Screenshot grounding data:
= = = = =
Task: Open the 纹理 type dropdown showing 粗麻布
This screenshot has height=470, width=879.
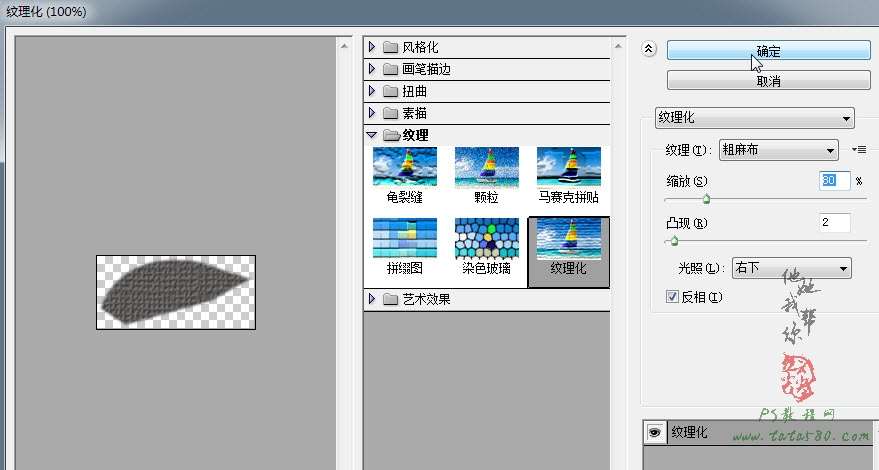Action: pos(778,150)
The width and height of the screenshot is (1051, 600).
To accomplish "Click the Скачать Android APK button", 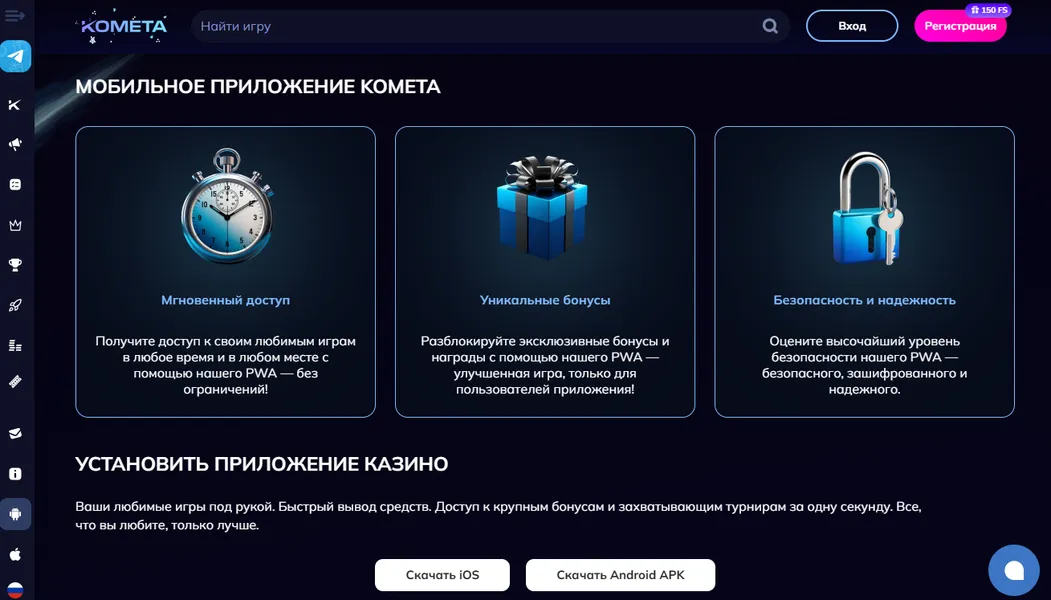I will (620, 575).
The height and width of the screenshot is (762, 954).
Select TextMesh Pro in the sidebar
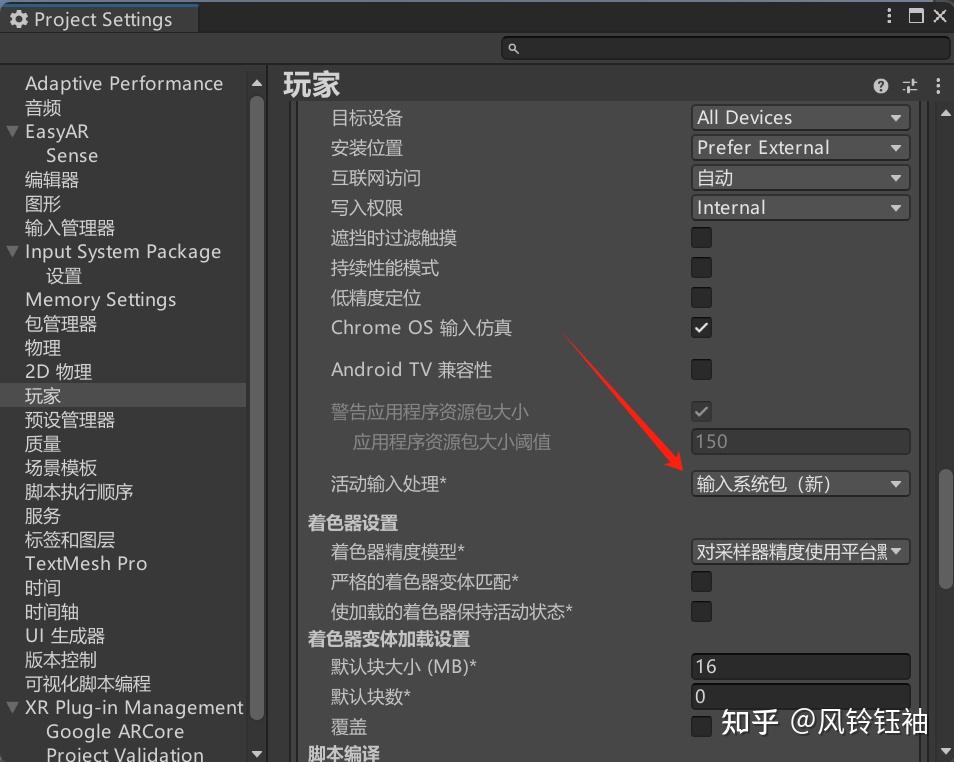point(86,563)
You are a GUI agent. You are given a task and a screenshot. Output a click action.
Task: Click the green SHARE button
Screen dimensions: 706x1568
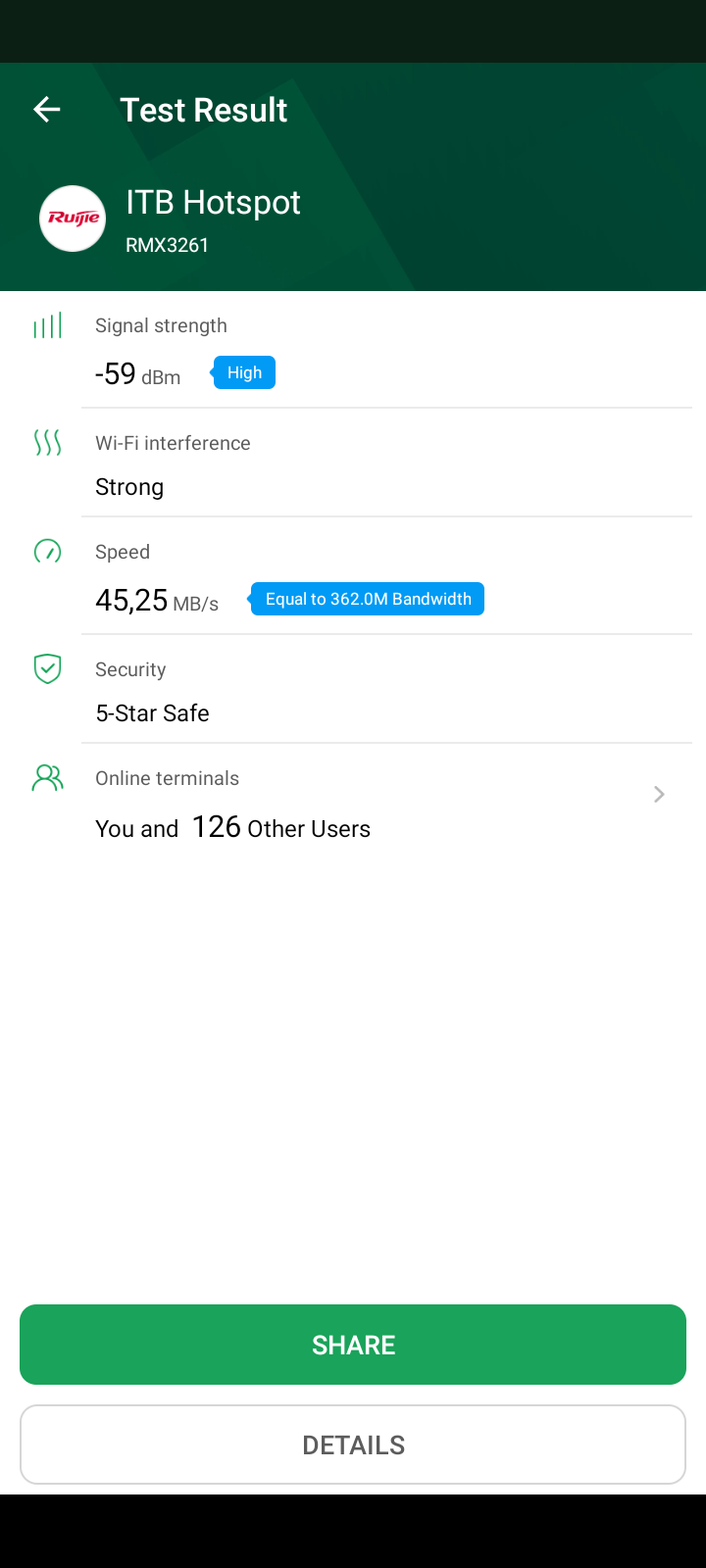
= = = = =
> **ACTION ITEM**: Pictures must be left out. Repeat exactly the lines from the one containing "Select TextMesh Pro in the sidebar" through the final line of the data.

> **ANSWER TO THE PROBLEM**:
Select TextMesh Pro in the sidebar
point(86,563)
You are a GUI agent. You are given a task and a screenshot. Output a click action.
Task: Click the green SHARE button
Screen dimensions: 706x1568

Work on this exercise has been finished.